# Lab 1: Multiple layer Neural Network (MLP) 
This notebook has been prepared by Hsiu-Wen (Kelly) Chang from MINES ParisTech for the class machine learning

## Pytorch 

Pytorch is the most powerful open source deep learning framework. It is a replacement for NumPy (a python library for scientific computing) to use the power of GPUs and other accelerators. Also, the automatic differentiation library is useful to implement neural netorks. In this practical lession, you will first review the use of Numpy to solve a regression problem. Then the use of Pytorch to solve the same problem.
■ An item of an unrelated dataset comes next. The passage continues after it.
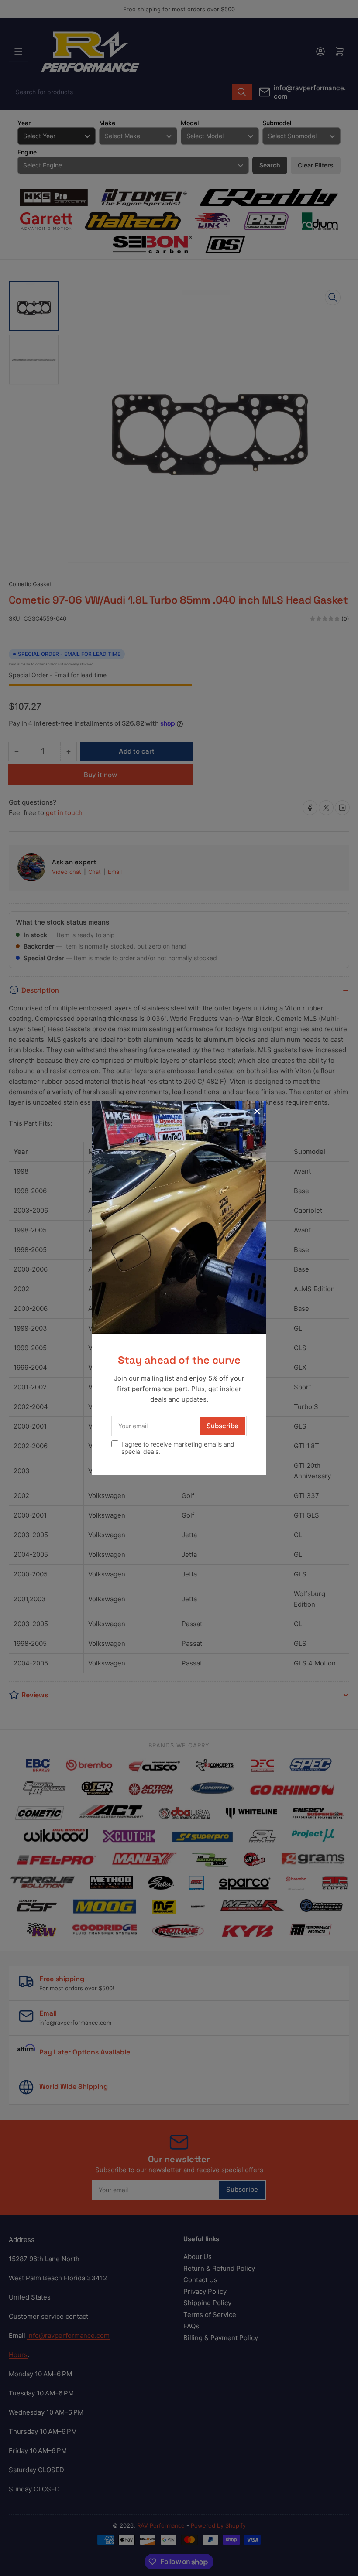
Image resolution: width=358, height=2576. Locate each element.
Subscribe (222, 1426)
Finally, you will practice how to create a complete class to solve a classification problem. 

## Goal
Part 1: Use Numpy to build a simple neural network fit a third order polynomial to sine function and how to replace it with Pytorch

Part 2: Practice the use of neural network from sratch: architecture, activations

Part 3: Practice the use of pytorch module to train an image classifier

*** You have four practice questions for your own coding ***


### Part 1: Numpy and Pytorch (regression)

In [None]:
%matplotlib inline

In [None]:
import numpy as np
import math
import matplotlib.pyplot as plt
import time

# Create random input and output data
x = np.linspace(-math.pi, math.pi, 2000)
y = np.sin(x)

# Randomly initialize weights
a = np.random.randn()
b = np.random.randn()
c = np.random.randn()
d = np.random.randn()

# Hyperparameters
learning_rate = 1e-6
epochs = 2000

for t in range(epochs):
    # Forward pass: compute predicted y
    # y = a + b x + c x^2 + d x^3``
    y_pred = a + b * x + c * x ** 2 + d * x ** 3

    # Compute and print loss
    loss = np.square(y_pred - y).sum()
    if t % 200 == 99:
        print(t, loss)

    # Backprop to compute gradients of a, b, c, d with respect to loss
    grad_y_pred = 2*(y_pred - y)
    grad_a = grad_y_pred.sum()
    grad_b = (grad_y_pred * x).sum()
    grad_c = (grad_y_pred * x ** 2).sum()
    grad_d = (grad_y_pred * x ** 3).sum()

    # Update weights
    a -= learning_rate * grad_a
    b -= learning_rate * grad_b
    c -= learning_rate * grad_c
    d -= learning_rate * grad_d

# Print final result
y_pred = a + b * x + c * x ** 2 + d * x ** 3
print(f'Result: y = {a} + {b} x + {c} x^2 + {d} x^3')
plt.plot(x, y_pred, label='Predicted')
plt.plot(x, y, label='Actual')
plt.legend()
plt.show()

As we can see from this easy code, we need to compute gradients and manually update weights, and we are not using a GPU to accelerate the calculation. We are now starting to use PyTorch and a GPU. 

### Tensor and autograd 
- tensor is an n-dimensional array that can keep track of a computational graph and gradients, which is important for deep learning. When ``x.requires_grad`` is true, PyTorch's autograd will track its gradients during forward pass. 
- autograd is a package that define a compuational graph while execute forward pass of a NN. Nodes in the graphe will be tensors and functions will be edges. Backprogating through this graph then allows us to easily compute gradients 

You should be cautious about it because you don't need it on when it is during test mode. And a common error is caused by not reset gradient after the weight update.

In [None]:
import torch
dtype = torch.float
device = torch.device("cuda:0" if torch.cuda.is_available() else "cpu")
print("Using device:", device)

# move input and output to the device
x = torch.tensor(x, device=device, dtype=dtype)
y = torch.tensor(y, device=device, dtype=dtype)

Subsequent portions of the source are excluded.